** Begin Dataset records **

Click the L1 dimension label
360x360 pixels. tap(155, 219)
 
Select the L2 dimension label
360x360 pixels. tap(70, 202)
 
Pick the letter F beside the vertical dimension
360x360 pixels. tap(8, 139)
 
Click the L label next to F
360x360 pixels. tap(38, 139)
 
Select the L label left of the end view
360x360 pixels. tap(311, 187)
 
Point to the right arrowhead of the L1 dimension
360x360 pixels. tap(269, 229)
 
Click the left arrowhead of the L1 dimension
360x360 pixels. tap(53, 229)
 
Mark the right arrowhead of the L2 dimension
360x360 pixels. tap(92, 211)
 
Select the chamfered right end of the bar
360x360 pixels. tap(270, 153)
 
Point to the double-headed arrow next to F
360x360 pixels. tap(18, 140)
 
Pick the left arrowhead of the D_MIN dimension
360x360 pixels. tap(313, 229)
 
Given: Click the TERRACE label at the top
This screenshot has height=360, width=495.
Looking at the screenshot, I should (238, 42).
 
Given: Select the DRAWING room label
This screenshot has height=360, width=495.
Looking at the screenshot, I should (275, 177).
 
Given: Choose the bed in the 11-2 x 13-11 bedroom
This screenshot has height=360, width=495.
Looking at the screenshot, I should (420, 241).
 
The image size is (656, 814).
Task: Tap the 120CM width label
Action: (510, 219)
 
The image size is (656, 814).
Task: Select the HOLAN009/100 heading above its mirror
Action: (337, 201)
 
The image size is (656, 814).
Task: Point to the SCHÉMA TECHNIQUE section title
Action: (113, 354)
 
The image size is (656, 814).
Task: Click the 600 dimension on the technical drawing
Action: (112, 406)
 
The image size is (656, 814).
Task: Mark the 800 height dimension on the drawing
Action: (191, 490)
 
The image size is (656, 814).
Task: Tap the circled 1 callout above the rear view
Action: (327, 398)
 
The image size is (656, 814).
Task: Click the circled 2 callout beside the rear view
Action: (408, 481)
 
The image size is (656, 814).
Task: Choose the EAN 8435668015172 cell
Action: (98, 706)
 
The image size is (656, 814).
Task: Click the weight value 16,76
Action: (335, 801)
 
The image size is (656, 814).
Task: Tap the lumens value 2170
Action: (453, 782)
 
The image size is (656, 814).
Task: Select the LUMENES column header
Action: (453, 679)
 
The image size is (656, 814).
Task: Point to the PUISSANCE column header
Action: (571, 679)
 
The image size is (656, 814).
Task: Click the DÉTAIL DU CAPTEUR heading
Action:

** End Dataset records **

Copy every line of the listing above, character for character, adding and leaving out nothing.

**Response:**
Click the L1 dimension label
360x360 pixels. tap(155, 219)
 
Select the L2 dimension label
360x360 pixels. tap(70, 202)
 
Pick the letter F beside the vertical dimension
360x360 pixels. tap(8, 139)
 
Click the L label next to F
360x360 pixels. tap(38, 139)
 
Select the L label left of the end view
360x360 pixels. tap(311, 187)
 
Point to the right arrowhead of the L1 dimension
360x360 pixels. tap(269, 229)
 
Click the left arrowhead of the L1 dimension
360x360 pixels. tap(53, 229)
 
Mark the right arrowhead of the L2 dimension
360x360 pixels. tap(92, 211)
 
Select the chamfered right end of the bar
360x360 pixels. tap(270, 153)
 
Point to the double-headed arrow next to F
360x360 pixels. tap(18, 140)
 
Pick the left arrowhead of the D_MIN dimension
360x360 pixels. tap(313, 229)
 
Given: Click the TERRACE label at the top
This screenshot has height=360, width=495.
Looking at the screenshot, I should (238, 42).
 
Given: Select the DRAWING room label
This screenshot has height=360, width=495.
Looking at the screenshot, I should (275, 177).
 
Given: Choose the bed in the 11-2 x 13-11 bedroom
This screenshot has height=360, width=495.
Looking at the screenshot, I should (420, 241).
 
The image size is (656, 814).
Task: Tap the 120CM width label
Action: (510, 219)
 
The image size is (656, 814).
Task: Select the HOLAN009/100 heading above its mirror
Action: (337, 201)
 
The image size is (656, 814).
Task: Point to the SCHÉMA TECHNIQUE section title
Action: (113, 354)
 
The image size is (656, 814).
Task: Click the 600 dimension on the technical drawing
Action: (112, 406)
 
The image size is (656, 814).
Task: Mark the 800 height dimension on the drawing
Action: (191, 490)
 
The image size is (656, 814).
Task: Tap the circled 1 callout above the rear view
Action: (327, 398)
 
The image size is (656, 814).
Task: Click the circled 2 callout beside the rear view
Action: (408, 481)
 
The image size is (656, 814).
Task: Choose the EAN 8435668015172 cell
Action: (98, 706)
 
The image size is (656, 814).
Task: Click the weight value 16,76
Action: (335, 801)
 
The image size is (656, 814).
Task: Tap the lumens value 2170
Action: (453, 782)
 
The image size is (656, 814).
Task: Select the LUMENES column header
Action: (453, 679)
 
The image size is (656, 814).
Task: Point to the PUISSANCE column header
Action: (571, 679)
 
The image size is (656, 814).
Task: Click the DÉTAIL DU CAPTEUR heading
Action:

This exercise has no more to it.